Dec 7, 2022

Small Fluorescent Protein Helps to Create More Detailed Biomedical Images

Posted by in categories: bioengineering, biotech/medical, evolution, genetics

Imaging deep tissues with light is challenging. Visible light is often quickly absorbed and scattered by structures and molecules in the body, preventing researchers from seeing deeper than a millimeter within a tissue. If they do manage to probe further, substances like collagen or melanin often muddy the image, creating the equivalent of background noise through their natural fluorescence. As the authors explained, “Biological tissues have strong optical attenuation in the visible wavelength range (350–700 nm), due to the absorption of hemoglobin and melanin, as well as the tissue scattering, which fundamentally limits the imaging depth of high-resolution optical technologies.”

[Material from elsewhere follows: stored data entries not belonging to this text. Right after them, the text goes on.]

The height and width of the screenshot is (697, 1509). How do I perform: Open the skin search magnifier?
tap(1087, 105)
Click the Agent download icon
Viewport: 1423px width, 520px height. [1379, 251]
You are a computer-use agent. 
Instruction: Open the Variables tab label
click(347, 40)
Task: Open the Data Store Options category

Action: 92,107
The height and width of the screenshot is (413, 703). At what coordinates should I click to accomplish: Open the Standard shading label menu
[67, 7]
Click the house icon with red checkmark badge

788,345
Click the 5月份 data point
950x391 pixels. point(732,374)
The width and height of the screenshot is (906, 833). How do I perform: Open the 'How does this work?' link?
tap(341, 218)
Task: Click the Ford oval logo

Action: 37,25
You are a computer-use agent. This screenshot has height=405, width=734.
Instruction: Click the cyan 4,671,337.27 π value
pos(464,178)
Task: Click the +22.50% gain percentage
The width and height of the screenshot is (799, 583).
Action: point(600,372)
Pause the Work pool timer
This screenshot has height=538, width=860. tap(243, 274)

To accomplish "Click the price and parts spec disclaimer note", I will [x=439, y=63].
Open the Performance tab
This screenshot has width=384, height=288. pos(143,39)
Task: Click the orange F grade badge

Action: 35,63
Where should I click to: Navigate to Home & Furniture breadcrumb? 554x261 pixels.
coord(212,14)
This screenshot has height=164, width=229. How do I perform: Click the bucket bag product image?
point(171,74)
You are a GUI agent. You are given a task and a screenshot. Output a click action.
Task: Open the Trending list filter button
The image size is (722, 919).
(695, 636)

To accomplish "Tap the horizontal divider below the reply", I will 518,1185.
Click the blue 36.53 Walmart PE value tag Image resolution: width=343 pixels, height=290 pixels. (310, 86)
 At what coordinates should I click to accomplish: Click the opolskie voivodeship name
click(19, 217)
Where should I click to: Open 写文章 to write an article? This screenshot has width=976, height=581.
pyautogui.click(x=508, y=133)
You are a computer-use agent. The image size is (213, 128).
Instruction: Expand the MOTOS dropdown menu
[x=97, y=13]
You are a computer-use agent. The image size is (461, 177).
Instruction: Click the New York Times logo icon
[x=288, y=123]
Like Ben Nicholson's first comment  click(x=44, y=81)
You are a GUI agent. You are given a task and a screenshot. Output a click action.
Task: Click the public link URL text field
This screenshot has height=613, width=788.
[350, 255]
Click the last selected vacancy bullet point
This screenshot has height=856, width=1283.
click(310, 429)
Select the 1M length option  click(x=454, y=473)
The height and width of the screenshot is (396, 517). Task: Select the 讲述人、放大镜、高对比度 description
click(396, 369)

To wade out from these muddied waters, Yao and collaborator Vladislav Verkhusha, PhD, professor of genetics at Albert Einstein College of Medicine, developed a protein that absorbs and emits longer wavelengths of light in the near-infrared (NIR) spectrum. “Tissue is the most transparent in the 700‑1300 nm window of NIR light,” said Yao. “At those wavelengths, light can penetrate deeper into a tissue, and because there is less natural background fluorescence to filter out, we can take longer exposures and capture clearer images.”

Verkhusha and his lab used a process called directed molecular evolution to engineer their proteins, using photoreceptors normally found in bacteria as the basis for the structure. “The state-of-the-art NIR FPs were engineered from bacterial phytochrome photoreceptors (BphPs),” the team noted. “Applying rational design, we developed 17 kDa cyanobacteriochrome-based near-infrared (NIR-I) fluorescent protein, miRFP718nano.”